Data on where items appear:
• • • • •

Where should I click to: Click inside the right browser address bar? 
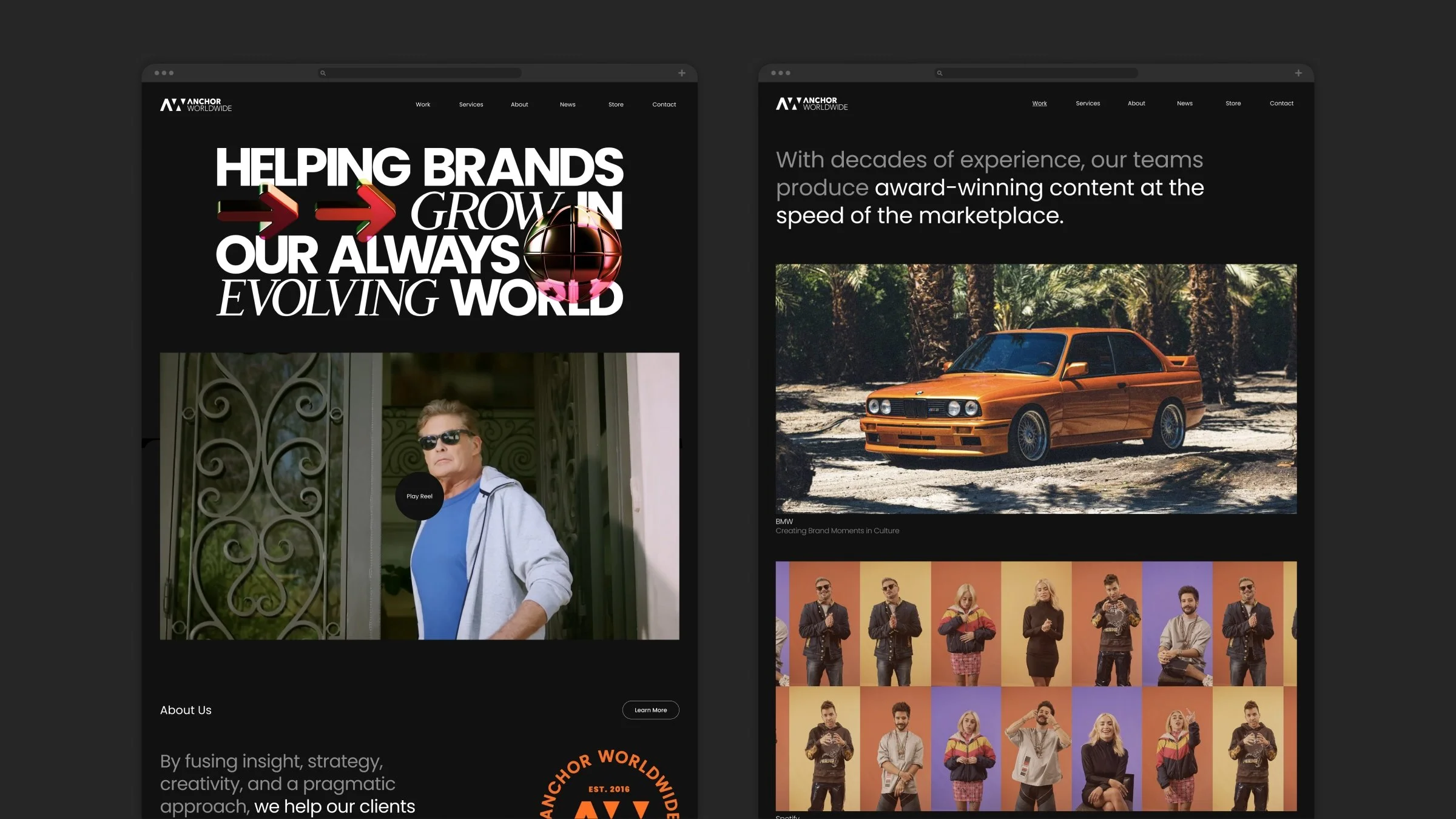[1037, 73]
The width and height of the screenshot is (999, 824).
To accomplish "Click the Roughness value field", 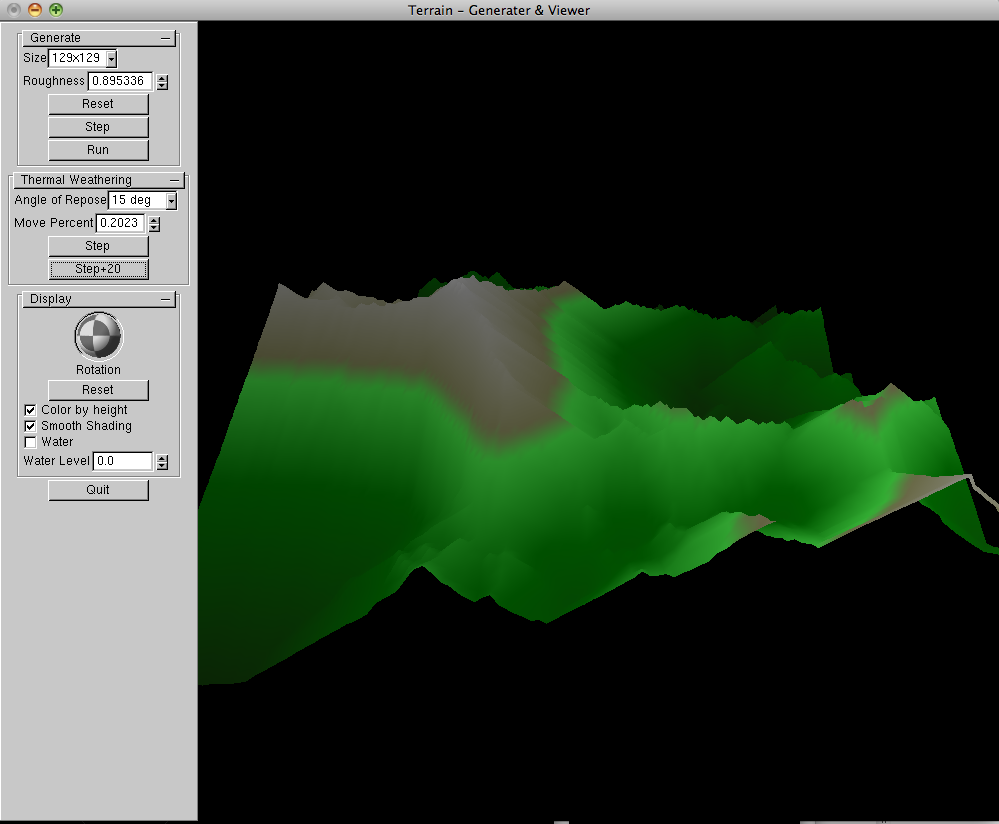I will [x=119, y=81].

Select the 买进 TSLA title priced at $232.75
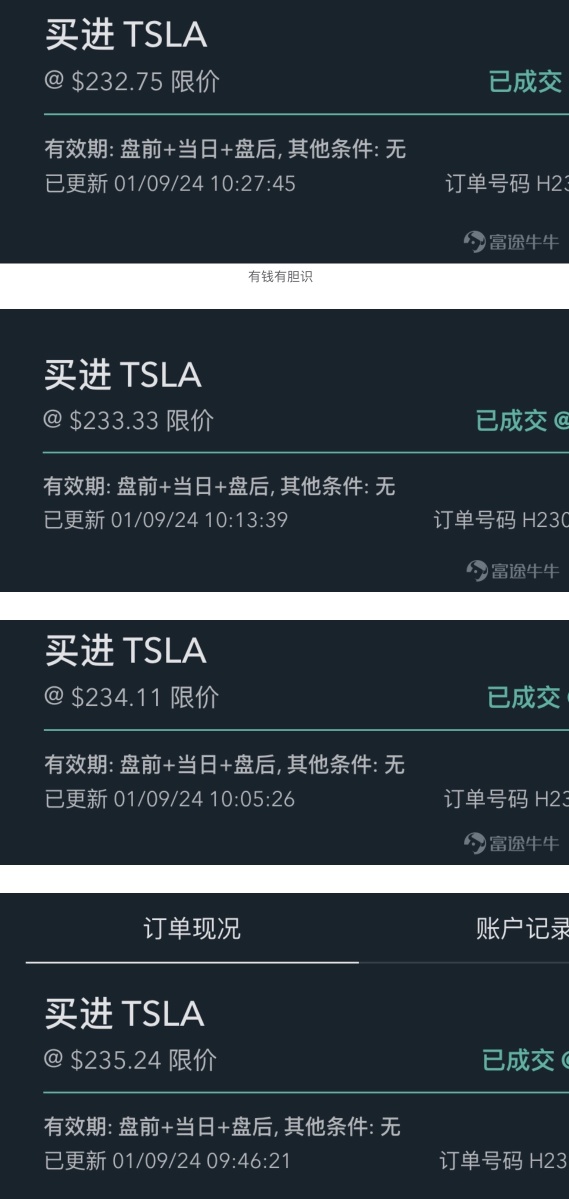click(x=125, y=35)
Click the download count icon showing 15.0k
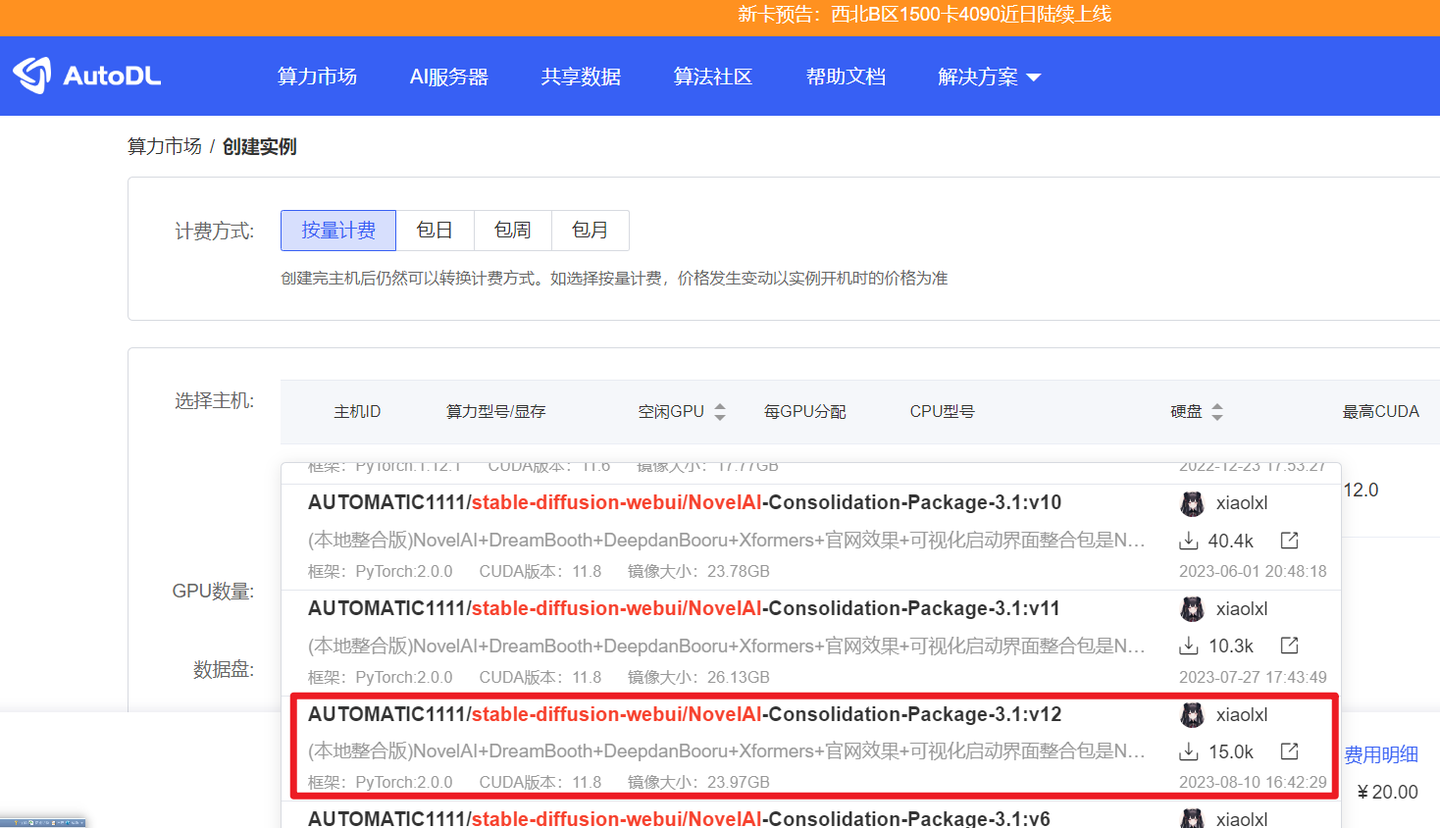 pos(1190,751)
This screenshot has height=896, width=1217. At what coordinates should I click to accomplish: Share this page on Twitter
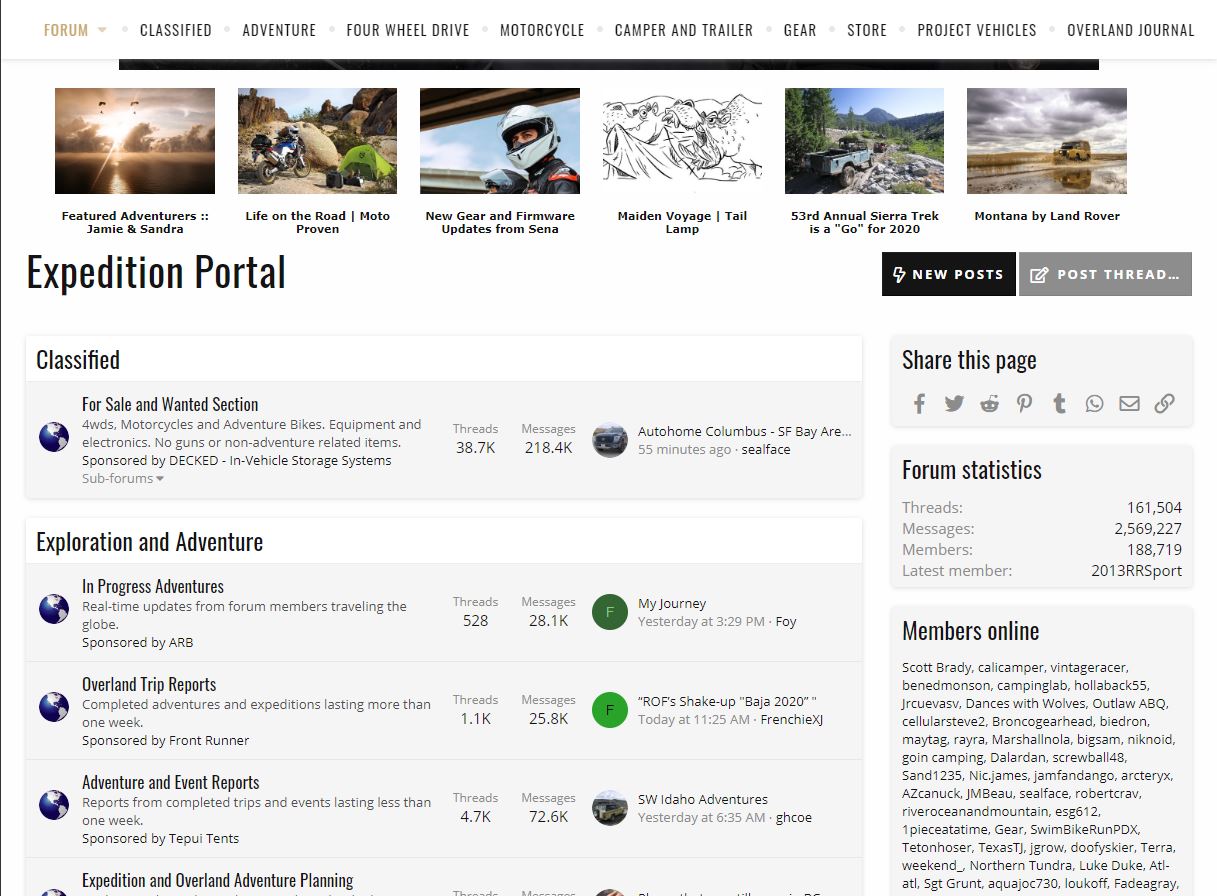tap(954, 403)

• • • • •

■ STATED GOAL ■
Print the data exactly, from the line containing "Select the 买进 TSLA title priced at $232.75" through the end of the data, and leave the pictures out of your answer.

■ TASK SOLUTION ■
Select the 买进 TSLA title priced at $232.75
click(x=125, y=35)
Click the download count icon showing 15.0k
 pos(1190,751)
This screenshot has height=896, width=1217. At what coordinates should I click to accomplish: Share this page on Twitter
tap(954, 403)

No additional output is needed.